Superintendent of Schools Thomas Pagano said that by having new employees pay 10 percent of the cost of their health-care benefits, the district will save money.
"Having new hires pay into their healthcare benefits will help control budget costs," Pagano said.
Pagano added that the district could save a projected $326,277 annually if employees continue to pay a health-care benefits premium.
The disagreement between the board and the educators association stems from a 1998 to 2001 contract that stated that new hires in the district are required to pay 10 percent of the difference between an individual health plan and a family health plan, according to Bill Wishart, president of the TOEA and a science teacher at the high school.
However, a section of that contract also states that once an employee achieves tenure, which is a status gained after the person is employed in the district for three years, that employee no longer has to pay into his or her benefits, Wishart said.
Those payments are then to be taken over by the Board of Education, according to Wishart.
In the 2001 to 2004 contract, the section of the contract calling for employees to pay the difference between the two plans was removed, while the section regarding the 10 percent payments was still in place, Wishart explained. Without the section dealing with the plan differences, the contract called for all new employees to pay 10 percent of their respective plans.
"We have about 30 signed statements from employees saying they were told [by then TOBE Business Administrator Carl Nordell] that the 10 percent payment was a misprint."
According to Bahr, a verbal "gentlemen's agreement" was made during the 2004 to 2007 contract negotiations calling for the 10 percent premium to be terminated for new employees in a 2007 to 2010 contract.
On Sept. 15, Wishart said that employees hired in 2004 had reached their tenured status and instead of receiving free health-care plans, the employees continued to see the 10 percent deduction in their paychecks.
Pagano said no verbal agreement was ever made.
"In a collective agreement including over 600 employees, there is no such thing as a gentlemen's agreement," Pagano said.
"The master contract would have been amended, had there been an agreement like that," he added.
Under the current 2004 to 2007 contract, all new employees hired after July 1, 2001, are to pay 10 percent of the total cost of their health-care benefits.
There are 251 employees in the district, including teachers, secretaries and maintenance staff, who currently pay into their health-care costs.
According to Wishart, the employees association is willing to accept salary cuts, rather than pay into their health-care plans,
"We are willing to yield a great deal to get back our 10 percent," Wishart said.
Health-care premiums are not the only point of contention between the two parties, according to Wishart.
The Board of Education is also asking district employees to agree to a lengthened school day, which Wishart said is "unnecessary."
"I come to work one hour before class starts, and see 20 other cars in the parking lot," Wishart said. "My wife, who is also a teacher in the district, sits in bed at night grading papers," he said.
Pagano said that he feels a contract will be in place after the fact-finding.

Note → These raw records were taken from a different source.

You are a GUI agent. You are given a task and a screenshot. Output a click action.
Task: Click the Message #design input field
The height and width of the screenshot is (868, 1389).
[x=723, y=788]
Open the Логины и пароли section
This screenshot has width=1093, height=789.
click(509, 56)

"The board remains confident that once the fact-finding is done, an agreement will be struck," he said.
"There has been a lot of emotional rhetoric, but I am hopeful that this can be resolved so we can get on with the business of educating our students without distractions.
"The board recognizes they have an obligation to not just the teachers but also to the taxpayers," Pagano stated, adding that the board "greatly respects the contributions our teachers have made to Ocean Township."